» Provided text
# Egg in the yard



## lititzchic (Apr 7, 2013)

So I witnessed the strangest thing this morning. One of my hens that are all just starting to lay was squawking her head off. I walked out to the pen she's standing there squawking and suddenly drops an egg right there! Is this because it could be her first egg and doesn't know what's going on??


----------



## blblanchard (Mar 12, 2013)

While I have not experienced this firsthand yet, I've read that this is normal behavior for a new layer. How lucky for you that you got to watch!


----------



## Apyl (Jun 20, 2012)

Yes it can be normal with pullets. She is still learning. My daughter picked up a chicken in the yard once and an egg fell out lol. I also get the random egg layed in the yard from my year old hens too.


----------



## chickadee3 (Apr 14, 2013)

My girls are new layers and squawk like billy-o just before they lay! I think they can't work out what's going on! They have had the occasional soft egg 'drop' too, but the guys on here told me it was normal while they learn and mature. My girls started laying really early at 16 weeks, so I guess they were a little surprised!! Congrats on your first egg, anyway!! xx


----------



## hennypenny68 (Apr 30, 2013)

Yup it normal nothing to worry about and she will figure it out she's just young and inexperienced congrats on your first egg and that you got to watch its pretty cool.


----------



## BirdManSamiJD (Sep 19, 2012)

One Of My First Time Laying Hens Last Week Dropped A "Soft Egg" About 10 Pm When I Was Out Closing Up The Coop & Giving a Head Count By Flashlight. 
She Was On The Highest Roosting Pearch With Her Protective Male And When I hit Her With The Light's Beam She Slightly Stood Up & PLOP! Thankfully, The Floor Of The Coop Is Coverer'd With A thick Layer Of Hay & Cedar Chips! 
I Occasionally Find An Egg On Top Of My Truck Near The Front Widshield Also. I Guess One Of My Free-Ranging Girls, Prefers To Drop Them There, Which Is Better Than Under The Rose Bushes Alongside The back Of The House. Either Way, I Still Find It Funny Tho' And It Makes For A Great Tale To Tell People Who I Give Eggs To!


----------

» What you need to do
a. Answer these questions from the egg-in-the-yard thread:
(i) At what age did chickadee3's hens start laying?
(ii) What covers the floor of BirdManSamiJD's coop?
(iii) What happened when Apyl's daughter picked up a chicken in the yard?
b. Reproduce the part of the egg-in-the-yard thread that opens with the words containing "## blblanchard (Mar" and closes with "old hens too.".

» Data segment
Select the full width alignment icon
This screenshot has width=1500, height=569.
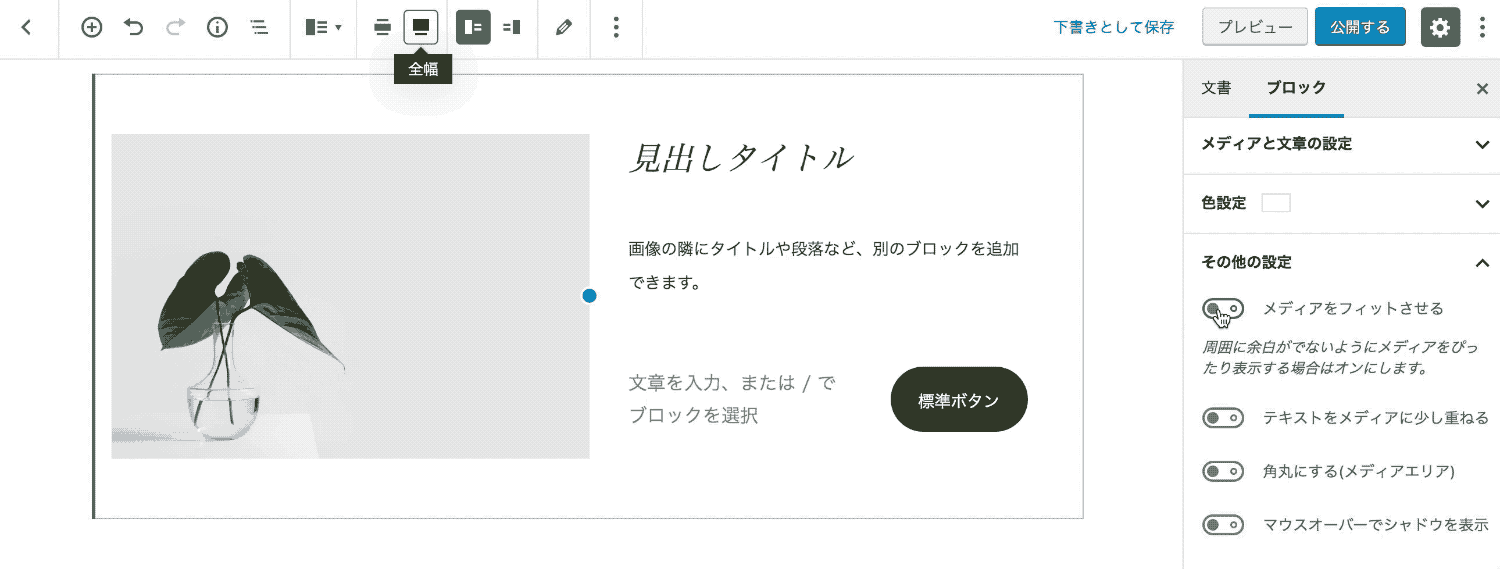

» Responses to the exercise
a.
(i) At 16 weeks.
(ii) A thick layer of hay and cedar chips.
(iii) An egg fell out.

b.
## blblanchard (Mar 12, 2013)

While I have not experienced this firsthand yet, I've read that this is normal behavior for a new layer. How lucky for you that you got to watch!


----------



## Apyl (Jun 20, 2012)

Yes it can be normal with pullets. She is still learning. My daughter picked up a chicken in the yard once and an egg fell out lol. I also get the random egg layed in the yard from my year old hens too.